## 你的任务:
请把从含有"Select the Blue Power Bank style"的那一行到含有"pyautogui.click(x=59, y=329)"的那一行（首尾两行都算在内）重新写一遍，把其中的"Blue"替换成"Red"，其余内容保持不变。

## 给定数据:
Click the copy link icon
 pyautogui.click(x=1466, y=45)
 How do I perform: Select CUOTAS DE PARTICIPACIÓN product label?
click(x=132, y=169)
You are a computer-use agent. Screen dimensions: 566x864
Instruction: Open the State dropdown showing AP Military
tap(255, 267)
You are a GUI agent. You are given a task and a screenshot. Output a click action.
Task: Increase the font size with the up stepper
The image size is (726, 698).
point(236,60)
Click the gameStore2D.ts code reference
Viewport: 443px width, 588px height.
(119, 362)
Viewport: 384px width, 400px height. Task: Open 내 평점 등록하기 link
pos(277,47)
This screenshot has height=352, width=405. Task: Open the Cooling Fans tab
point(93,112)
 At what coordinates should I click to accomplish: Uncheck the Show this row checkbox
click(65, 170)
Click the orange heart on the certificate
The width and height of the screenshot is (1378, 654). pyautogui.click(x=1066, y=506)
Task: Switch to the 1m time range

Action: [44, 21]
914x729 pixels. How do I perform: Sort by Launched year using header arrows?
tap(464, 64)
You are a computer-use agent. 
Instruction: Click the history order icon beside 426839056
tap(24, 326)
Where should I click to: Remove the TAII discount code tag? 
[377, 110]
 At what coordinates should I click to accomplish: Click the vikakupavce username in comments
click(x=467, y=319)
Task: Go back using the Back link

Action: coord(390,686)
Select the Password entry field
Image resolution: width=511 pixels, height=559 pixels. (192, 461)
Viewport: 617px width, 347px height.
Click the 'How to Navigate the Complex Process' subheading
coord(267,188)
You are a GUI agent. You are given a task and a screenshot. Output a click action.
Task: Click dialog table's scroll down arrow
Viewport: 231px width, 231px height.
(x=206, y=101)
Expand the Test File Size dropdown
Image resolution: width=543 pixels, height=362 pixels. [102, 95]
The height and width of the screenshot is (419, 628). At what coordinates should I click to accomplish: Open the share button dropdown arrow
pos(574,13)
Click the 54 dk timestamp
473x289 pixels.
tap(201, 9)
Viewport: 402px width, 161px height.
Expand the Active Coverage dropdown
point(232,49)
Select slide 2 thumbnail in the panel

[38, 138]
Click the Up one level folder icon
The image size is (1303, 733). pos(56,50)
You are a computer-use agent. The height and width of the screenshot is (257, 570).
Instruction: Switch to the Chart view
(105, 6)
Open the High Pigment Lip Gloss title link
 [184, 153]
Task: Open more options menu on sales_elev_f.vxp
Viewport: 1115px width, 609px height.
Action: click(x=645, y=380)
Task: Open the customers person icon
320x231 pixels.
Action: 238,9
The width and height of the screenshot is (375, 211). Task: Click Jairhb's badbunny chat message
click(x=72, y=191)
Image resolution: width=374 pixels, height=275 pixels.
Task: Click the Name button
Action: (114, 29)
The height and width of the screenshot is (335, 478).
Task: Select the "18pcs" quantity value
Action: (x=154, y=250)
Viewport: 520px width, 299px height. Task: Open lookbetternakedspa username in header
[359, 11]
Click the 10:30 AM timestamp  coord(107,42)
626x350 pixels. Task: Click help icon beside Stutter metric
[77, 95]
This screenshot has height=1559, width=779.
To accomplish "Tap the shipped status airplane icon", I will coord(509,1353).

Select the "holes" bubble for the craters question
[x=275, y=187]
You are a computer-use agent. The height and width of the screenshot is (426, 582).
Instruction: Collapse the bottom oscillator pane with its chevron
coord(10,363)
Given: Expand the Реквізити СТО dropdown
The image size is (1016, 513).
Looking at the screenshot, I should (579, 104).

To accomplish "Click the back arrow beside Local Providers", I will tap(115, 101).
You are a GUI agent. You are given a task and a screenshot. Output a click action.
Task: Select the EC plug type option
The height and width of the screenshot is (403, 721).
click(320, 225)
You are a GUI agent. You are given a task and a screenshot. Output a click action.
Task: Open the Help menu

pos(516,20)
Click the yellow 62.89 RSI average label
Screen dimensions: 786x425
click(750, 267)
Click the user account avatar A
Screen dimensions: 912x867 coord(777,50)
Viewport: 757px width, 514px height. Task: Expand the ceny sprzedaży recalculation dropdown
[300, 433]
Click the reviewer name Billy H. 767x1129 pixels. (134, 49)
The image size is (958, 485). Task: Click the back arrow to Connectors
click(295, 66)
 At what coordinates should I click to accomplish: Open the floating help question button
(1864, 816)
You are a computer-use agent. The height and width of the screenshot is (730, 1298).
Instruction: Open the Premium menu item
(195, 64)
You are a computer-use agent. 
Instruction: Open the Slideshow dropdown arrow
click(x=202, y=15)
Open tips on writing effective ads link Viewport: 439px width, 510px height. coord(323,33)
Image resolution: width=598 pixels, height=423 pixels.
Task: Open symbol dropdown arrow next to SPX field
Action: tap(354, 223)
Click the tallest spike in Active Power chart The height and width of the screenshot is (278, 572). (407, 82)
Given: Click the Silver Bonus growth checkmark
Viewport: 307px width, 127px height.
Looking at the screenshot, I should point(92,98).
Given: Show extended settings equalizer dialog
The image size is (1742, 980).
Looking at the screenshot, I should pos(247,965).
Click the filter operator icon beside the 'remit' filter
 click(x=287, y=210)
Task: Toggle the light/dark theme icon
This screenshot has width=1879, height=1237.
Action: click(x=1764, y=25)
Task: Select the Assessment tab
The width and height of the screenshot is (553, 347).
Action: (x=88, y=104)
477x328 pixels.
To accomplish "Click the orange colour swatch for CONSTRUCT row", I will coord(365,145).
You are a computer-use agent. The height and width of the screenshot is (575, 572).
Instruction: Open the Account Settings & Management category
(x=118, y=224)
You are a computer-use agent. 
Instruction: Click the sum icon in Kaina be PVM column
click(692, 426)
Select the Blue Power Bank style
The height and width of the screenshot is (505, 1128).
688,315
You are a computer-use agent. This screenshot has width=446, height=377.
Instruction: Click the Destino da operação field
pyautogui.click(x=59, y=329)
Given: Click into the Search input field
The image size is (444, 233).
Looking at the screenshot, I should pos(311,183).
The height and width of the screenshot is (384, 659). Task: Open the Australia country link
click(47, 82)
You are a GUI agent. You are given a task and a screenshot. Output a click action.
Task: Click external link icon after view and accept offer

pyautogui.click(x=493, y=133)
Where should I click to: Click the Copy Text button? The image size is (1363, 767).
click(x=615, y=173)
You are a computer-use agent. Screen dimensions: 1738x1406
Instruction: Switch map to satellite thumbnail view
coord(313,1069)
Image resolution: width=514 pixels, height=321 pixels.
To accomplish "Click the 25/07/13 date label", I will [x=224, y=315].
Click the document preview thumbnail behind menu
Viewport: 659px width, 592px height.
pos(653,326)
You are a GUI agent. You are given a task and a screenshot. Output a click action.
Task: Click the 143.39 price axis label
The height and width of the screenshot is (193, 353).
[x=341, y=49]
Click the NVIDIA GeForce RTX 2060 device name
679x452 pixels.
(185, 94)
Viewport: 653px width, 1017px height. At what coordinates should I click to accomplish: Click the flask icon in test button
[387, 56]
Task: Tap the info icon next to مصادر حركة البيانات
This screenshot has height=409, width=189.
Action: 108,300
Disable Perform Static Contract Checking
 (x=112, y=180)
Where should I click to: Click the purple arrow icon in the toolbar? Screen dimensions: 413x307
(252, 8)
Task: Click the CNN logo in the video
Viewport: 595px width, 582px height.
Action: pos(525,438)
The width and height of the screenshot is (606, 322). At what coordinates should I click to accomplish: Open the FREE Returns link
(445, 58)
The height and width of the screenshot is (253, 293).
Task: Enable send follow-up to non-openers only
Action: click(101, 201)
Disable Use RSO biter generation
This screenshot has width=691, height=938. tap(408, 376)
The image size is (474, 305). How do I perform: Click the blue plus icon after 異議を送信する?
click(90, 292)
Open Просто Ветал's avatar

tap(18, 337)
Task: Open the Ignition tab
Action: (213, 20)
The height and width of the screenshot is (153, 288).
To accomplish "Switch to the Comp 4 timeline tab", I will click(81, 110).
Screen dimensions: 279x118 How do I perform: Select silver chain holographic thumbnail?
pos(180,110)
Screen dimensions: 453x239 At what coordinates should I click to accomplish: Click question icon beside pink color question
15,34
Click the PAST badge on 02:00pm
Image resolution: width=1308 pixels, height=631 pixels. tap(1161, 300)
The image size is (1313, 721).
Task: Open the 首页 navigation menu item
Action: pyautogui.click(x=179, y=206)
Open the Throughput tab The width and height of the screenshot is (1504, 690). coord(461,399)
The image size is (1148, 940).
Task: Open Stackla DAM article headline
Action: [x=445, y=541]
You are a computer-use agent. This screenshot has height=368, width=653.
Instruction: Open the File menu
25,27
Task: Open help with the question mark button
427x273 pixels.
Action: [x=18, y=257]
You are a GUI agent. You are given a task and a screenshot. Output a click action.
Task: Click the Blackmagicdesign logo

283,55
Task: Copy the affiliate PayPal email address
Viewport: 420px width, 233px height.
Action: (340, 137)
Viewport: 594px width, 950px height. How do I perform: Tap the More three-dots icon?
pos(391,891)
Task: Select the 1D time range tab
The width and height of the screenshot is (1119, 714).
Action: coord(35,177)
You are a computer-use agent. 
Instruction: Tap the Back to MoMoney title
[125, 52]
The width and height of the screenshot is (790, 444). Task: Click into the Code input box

## 参考答案:
Select the Red Power Bank style
The height and width of the screenshot is (505, 1128).
688,315
You are a computer-use agent. This screenshot has width=446, height=377.
Instruction: Click the Destino da operação field
pyautogui.click(x=59, y=329)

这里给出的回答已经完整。